* _YOUR INSTRUCTIONS_:
Arrange the lines of the records as a numbered list, starting at the line that contains "Select the CCF独家合作课程 tab" and ending after the line that contains "tap(206, 931)". Omit any blank lines.
========================
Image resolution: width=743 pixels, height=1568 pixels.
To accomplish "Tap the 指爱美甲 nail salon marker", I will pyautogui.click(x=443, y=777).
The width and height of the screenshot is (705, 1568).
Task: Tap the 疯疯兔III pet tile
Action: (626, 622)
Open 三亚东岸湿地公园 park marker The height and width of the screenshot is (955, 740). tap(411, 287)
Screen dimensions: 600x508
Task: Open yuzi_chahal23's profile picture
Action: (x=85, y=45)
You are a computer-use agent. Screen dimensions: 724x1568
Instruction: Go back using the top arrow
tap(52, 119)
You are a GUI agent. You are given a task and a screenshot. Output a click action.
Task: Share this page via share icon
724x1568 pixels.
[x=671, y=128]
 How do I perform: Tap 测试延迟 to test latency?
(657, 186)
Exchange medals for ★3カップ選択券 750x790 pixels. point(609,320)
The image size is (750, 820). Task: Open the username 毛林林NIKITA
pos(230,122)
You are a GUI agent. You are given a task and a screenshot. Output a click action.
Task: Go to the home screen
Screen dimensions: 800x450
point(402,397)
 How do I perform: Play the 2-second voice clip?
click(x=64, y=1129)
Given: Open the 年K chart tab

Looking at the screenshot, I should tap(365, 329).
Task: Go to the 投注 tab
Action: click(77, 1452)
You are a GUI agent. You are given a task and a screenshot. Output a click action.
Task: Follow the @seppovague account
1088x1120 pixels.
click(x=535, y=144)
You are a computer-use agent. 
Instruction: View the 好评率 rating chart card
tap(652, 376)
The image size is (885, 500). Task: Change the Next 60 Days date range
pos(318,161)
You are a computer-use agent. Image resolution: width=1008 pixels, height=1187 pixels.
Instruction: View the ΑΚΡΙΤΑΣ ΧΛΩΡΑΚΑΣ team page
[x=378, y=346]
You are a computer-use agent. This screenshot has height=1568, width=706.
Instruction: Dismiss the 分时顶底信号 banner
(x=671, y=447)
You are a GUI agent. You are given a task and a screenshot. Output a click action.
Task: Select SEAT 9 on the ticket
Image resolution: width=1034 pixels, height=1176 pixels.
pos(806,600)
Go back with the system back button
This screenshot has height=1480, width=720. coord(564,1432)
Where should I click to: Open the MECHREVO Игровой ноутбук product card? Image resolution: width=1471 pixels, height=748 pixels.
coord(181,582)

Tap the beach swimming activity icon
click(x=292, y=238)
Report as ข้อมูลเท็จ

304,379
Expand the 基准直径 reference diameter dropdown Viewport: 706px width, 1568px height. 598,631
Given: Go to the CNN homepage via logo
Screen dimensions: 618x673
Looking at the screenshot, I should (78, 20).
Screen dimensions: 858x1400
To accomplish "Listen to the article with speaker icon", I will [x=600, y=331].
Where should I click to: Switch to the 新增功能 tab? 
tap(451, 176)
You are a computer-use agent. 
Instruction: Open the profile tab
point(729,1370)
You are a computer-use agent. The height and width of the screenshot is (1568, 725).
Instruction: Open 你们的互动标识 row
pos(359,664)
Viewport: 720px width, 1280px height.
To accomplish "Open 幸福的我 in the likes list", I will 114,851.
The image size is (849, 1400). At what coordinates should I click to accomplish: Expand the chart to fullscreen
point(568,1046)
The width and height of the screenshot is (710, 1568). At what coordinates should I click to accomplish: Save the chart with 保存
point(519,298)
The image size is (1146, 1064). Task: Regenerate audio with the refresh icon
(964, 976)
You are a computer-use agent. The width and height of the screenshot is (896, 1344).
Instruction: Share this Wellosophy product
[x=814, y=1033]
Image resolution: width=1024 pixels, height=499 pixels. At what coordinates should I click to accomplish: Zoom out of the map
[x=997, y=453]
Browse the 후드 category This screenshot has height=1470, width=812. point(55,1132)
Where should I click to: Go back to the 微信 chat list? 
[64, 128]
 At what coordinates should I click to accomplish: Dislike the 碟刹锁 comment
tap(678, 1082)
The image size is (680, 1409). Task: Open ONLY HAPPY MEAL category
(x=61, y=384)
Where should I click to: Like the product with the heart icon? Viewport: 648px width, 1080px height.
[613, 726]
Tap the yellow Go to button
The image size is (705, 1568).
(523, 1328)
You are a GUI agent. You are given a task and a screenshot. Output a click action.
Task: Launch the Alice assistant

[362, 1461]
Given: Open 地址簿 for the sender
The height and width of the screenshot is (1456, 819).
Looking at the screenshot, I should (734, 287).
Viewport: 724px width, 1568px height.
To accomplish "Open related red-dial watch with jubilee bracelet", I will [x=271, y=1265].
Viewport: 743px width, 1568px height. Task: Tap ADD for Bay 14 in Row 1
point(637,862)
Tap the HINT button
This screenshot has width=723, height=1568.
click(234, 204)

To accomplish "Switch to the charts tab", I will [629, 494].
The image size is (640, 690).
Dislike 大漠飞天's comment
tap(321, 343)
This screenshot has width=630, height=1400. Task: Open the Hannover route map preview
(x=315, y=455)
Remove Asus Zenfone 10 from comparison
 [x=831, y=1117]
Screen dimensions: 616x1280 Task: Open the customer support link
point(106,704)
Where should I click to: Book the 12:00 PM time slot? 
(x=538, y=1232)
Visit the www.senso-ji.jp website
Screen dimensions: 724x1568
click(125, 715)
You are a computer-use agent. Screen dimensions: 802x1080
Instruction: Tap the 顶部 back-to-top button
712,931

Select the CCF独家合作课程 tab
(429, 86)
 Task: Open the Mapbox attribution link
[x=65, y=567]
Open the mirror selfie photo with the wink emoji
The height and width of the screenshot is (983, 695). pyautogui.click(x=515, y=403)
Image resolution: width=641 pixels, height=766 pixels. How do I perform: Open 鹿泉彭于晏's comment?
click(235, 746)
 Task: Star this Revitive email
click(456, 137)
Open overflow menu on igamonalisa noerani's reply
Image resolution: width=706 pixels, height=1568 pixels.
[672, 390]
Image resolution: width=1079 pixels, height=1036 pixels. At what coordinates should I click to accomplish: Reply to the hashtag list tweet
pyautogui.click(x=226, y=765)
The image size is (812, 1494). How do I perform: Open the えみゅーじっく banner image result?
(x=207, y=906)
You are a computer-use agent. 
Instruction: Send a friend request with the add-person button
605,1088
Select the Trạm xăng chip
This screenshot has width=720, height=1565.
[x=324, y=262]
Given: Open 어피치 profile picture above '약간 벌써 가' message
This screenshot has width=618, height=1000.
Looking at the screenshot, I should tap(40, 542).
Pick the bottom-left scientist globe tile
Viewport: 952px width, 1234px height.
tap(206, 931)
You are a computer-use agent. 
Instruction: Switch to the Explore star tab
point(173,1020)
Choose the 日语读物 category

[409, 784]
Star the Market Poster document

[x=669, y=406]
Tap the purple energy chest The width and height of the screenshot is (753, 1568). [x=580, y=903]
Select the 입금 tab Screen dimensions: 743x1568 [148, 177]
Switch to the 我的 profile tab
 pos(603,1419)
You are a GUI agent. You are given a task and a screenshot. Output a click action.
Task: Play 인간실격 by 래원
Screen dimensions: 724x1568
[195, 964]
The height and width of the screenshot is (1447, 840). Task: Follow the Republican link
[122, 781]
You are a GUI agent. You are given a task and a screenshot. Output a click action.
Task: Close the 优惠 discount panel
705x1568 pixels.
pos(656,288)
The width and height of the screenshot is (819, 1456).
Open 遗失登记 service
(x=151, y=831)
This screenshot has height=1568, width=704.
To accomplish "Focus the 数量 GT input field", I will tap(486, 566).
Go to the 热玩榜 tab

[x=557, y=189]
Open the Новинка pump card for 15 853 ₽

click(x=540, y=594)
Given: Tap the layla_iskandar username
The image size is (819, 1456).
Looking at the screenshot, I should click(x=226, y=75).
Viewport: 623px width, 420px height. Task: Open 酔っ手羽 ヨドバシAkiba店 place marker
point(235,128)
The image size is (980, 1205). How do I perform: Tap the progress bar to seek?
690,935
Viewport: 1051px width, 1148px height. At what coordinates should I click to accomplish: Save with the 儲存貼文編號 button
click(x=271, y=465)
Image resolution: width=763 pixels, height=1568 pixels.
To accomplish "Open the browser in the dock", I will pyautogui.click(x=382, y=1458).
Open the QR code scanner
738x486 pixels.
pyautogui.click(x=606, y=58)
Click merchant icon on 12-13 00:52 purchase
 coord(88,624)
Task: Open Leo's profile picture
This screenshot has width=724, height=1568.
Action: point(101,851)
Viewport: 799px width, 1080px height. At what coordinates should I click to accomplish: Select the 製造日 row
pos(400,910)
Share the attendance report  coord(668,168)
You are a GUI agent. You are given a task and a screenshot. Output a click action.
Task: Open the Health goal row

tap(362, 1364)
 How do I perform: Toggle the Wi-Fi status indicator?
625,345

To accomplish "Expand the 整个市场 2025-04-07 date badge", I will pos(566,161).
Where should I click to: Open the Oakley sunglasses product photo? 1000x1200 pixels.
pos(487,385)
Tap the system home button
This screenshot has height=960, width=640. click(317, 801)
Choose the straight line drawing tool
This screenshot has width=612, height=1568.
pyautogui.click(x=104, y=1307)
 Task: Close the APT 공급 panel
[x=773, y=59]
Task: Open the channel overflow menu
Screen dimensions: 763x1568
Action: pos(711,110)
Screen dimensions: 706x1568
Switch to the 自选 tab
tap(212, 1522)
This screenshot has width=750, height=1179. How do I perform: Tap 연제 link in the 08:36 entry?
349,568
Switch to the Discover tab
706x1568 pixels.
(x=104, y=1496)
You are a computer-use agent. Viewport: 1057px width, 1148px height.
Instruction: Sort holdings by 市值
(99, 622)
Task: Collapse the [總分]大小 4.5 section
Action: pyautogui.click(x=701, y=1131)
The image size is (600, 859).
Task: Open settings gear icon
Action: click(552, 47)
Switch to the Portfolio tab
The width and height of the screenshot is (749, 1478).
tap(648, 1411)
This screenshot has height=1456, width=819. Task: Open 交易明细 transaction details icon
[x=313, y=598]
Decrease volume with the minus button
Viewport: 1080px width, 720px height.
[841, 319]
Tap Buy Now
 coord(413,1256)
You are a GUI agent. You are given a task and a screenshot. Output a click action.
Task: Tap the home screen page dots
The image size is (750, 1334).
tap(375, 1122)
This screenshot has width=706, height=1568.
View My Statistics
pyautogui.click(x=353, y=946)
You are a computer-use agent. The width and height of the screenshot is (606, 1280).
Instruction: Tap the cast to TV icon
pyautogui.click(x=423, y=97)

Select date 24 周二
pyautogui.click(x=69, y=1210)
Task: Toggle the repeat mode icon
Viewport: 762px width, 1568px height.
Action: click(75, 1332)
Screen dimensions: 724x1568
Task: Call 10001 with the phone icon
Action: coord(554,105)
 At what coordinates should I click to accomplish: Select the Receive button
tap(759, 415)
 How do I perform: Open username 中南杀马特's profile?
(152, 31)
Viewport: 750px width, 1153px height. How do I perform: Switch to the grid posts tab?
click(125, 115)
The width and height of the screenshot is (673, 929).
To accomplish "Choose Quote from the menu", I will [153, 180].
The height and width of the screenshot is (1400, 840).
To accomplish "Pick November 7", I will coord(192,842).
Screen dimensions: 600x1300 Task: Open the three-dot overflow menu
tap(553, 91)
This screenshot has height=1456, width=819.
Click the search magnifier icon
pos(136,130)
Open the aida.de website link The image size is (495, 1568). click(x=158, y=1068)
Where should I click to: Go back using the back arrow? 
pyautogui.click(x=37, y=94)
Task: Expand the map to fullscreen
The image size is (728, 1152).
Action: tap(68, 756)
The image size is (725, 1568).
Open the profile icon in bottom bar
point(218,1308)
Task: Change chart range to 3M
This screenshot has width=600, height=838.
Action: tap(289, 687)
========================
* _TASK RESULT_:
1. Select the CCF独家合作课程 tab
2. (429, 86)
3.  Task: Open the Mapbox attribution link
4. [x=65, y=567]
5. Open the mirror selfie photo with the wink emoji
6. The height and width of the screenshot is (983, 695). pyautogui.click(x=515, y=403)
7. Image resolution: width=641 pixels, height=766 pixels. How do I perform: Open 鹿泉彭于晏's comment?
8. click(235, 746)
9.  Task: Star this Revitive email
10. click(456, 137)
11. Open overflow menu on igamonalisa noerani's reply
12. Image resolution: width=706 pixels, height=1568 pixels.
13. [672, 390]
14. Image resolution: width=1079 pixels, height=1036 pixels. At what coordinates should I click to accomplish: Reply to the hashtag list tweet
15. pyautogui.click(x=226, y=765)
16. The image size is (812, 1494). How do I perform: Open the えみゅーじっく banner image result?
17. (x=207, y=906)
18. You are a computer-use agent. 
19. Instruction: Send a friend request with the add-person button
20. 605,1088
21. Select the Trạm xăng chip
22. This screenshot has width=720, height=1565.
23. [x=324, y=262]
24. Given: Open 어피치 profile picture above '약간 벌써 가' message
25. This screenshot has width=618, height=1000.
26. Looking at the screenshot, I should tap(40, 542).
27. Pick the bottom-left scientist globe tile
28. Viewport: 952px width, 1234px height.
29. tap(206, 931)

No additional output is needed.